**Task item**
Return exactly the lines below, starting with the one that has "Personalising your shopping" and going on through the one that has "privacy policy (185, 902)".

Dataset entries
---
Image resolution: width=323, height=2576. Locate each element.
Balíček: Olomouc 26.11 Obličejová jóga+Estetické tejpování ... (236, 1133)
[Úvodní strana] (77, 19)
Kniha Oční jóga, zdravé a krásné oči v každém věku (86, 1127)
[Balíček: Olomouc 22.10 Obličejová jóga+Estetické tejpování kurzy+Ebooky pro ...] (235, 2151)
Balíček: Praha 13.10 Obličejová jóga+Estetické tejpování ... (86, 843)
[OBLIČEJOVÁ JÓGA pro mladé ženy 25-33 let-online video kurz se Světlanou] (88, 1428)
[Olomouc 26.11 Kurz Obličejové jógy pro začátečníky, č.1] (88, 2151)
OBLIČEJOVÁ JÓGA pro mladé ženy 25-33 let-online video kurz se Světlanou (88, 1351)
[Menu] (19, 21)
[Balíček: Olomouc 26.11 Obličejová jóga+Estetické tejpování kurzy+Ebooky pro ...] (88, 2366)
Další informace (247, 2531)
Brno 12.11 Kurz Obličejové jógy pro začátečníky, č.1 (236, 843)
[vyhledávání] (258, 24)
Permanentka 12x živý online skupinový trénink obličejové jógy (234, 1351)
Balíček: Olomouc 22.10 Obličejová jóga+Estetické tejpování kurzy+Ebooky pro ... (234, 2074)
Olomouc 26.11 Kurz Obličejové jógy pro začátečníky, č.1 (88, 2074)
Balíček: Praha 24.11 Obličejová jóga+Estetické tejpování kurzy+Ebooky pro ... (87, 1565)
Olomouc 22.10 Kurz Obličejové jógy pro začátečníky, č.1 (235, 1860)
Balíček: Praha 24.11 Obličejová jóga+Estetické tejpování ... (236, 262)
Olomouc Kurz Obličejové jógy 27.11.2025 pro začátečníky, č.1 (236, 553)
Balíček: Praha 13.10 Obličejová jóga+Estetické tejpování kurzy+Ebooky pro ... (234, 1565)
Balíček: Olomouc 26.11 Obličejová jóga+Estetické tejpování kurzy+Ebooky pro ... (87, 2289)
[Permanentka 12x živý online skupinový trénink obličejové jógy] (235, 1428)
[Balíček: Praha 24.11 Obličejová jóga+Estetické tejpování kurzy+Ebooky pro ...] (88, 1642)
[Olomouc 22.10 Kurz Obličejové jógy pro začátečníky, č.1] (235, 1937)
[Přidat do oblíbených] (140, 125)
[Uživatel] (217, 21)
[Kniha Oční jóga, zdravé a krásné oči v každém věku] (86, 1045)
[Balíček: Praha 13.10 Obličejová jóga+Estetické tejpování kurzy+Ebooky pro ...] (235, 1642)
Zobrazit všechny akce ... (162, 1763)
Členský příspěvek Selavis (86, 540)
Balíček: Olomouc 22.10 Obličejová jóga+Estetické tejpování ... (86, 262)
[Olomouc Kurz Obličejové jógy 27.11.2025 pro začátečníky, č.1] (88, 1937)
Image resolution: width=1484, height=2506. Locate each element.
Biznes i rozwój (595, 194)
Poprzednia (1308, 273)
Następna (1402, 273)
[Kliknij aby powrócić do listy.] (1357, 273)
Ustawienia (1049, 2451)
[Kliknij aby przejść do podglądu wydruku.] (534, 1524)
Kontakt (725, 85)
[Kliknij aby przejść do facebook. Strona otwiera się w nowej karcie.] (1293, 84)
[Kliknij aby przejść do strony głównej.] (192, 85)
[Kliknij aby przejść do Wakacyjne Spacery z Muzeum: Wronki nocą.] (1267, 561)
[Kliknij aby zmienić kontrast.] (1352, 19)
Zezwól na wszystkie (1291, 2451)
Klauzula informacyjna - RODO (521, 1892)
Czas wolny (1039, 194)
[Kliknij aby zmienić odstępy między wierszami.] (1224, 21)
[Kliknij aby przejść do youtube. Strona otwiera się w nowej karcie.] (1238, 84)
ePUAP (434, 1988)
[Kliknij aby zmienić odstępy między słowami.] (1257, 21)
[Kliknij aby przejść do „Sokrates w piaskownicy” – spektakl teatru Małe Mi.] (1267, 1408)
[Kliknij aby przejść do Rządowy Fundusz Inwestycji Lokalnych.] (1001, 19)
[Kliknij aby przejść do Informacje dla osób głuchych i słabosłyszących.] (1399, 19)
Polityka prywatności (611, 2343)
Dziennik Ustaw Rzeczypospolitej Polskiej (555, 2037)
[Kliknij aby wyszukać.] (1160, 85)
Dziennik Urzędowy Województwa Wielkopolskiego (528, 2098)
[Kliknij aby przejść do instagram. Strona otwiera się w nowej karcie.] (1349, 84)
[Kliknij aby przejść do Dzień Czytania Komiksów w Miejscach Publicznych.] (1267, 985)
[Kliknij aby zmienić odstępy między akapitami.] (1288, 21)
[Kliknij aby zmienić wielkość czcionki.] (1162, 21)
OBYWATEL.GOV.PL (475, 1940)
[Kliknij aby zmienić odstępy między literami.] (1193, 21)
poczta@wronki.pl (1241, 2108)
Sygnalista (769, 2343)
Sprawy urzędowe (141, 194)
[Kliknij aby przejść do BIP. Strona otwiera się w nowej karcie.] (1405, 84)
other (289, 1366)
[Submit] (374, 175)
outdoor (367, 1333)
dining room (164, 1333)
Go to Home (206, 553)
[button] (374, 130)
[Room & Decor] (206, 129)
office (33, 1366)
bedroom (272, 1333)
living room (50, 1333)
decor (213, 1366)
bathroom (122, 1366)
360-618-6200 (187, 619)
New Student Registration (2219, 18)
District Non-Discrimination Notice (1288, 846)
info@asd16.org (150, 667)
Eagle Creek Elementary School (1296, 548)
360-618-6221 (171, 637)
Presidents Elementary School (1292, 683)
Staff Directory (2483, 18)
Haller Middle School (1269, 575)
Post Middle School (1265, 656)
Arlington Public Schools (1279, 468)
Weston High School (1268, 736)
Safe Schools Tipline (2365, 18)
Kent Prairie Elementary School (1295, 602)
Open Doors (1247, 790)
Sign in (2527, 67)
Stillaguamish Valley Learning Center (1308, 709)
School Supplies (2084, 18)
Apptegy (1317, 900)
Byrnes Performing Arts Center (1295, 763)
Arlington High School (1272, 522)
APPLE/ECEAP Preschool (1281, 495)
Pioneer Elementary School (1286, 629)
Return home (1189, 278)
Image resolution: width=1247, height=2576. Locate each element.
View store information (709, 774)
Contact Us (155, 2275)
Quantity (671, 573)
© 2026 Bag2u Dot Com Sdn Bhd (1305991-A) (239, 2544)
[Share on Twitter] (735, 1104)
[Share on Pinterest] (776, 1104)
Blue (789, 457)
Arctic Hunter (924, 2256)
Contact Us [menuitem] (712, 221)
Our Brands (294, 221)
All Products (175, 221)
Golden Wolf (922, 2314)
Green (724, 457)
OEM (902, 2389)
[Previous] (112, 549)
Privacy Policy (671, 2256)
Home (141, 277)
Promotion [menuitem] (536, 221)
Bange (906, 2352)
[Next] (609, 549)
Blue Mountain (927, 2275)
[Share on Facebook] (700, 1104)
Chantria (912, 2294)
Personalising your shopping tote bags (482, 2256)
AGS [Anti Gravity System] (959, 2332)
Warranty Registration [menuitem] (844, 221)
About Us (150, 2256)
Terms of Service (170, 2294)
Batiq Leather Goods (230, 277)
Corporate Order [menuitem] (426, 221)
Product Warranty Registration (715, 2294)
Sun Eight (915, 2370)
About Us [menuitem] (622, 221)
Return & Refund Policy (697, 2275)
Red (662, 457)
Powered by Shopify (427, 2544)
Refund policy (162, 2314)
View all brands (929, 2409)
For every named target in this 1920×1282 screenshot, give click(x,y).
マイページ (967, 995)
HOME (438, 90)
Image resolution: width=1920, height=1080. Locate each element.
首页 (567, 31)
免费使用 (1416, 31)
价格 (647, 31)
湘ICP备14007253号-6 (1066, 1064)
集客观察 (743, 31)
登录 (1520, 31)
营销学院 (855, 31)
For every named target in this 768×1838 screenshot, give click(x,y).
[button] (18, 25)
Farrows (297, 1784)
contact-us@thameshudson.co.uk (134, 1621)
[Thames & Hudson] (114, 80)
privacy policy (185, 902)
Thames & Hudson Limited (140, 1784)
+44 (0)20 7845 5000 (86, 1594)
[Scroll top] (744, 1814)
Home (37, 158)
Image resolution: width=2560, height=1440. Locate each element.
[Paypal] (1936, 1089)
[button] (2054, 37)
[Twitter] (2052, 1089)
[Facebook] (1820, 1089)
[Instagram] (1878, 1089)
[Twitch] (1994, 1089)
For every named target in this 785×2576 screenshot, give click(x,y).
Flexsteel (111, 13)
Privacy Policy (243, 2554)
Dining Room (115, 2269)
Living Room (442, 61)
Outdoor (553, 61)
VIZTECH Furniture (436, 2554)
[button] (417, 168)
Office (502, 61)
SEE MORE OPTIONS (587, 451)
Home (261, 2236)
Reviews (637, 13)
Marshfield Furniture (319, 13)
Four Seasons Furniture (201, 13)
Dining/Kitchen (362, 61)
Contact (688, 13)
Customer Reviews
---
**Answer to this task**
Personalising your shopping tote bags (482, 2256)
AGS [Anti Gravity System] (959, 2332)
Warranty Registration [menuitem] (844, 221)
About Us (150, 2256)
Terms of Service (170, 2294)
Batiq Leather Goods (230, 277)
Corporate Order [menuitem] (426, 221)
Product Warranty Registration (715, 2294)
Sun Eight (915, 2370)
About Us [menuitem] (622, 221)
Return & Refund Policy (697, 2275)
Red (662, 457)
Powered by Shopify (427, 2544)
Refund policy (162, 2314)
View all brands (929, 2409)
For every named target in this 1920×1282 screenshot, give click(x,y).
マイページ (967, 995)
HOME (438, 90)
Image resolution: width=1920, height=1080. Locate each element.
首页 (567, 31)
免费使用 (1416, 31)
价格 (647, 31)
湘ICP备14007253号-6 (1066, 1064)
集客观察 (743, 31)
登录 (1520, 31)
营销学院 (855, 31)
For every named target in this 768×1838 screenshot, give click(x,y).
[button] (18, 25)
Farrows (297, 1784)
contact-us@thameshudson.co.uk (134, 1621)
[Thames & Hudson] (114, 80)
privacy policy (185, 902)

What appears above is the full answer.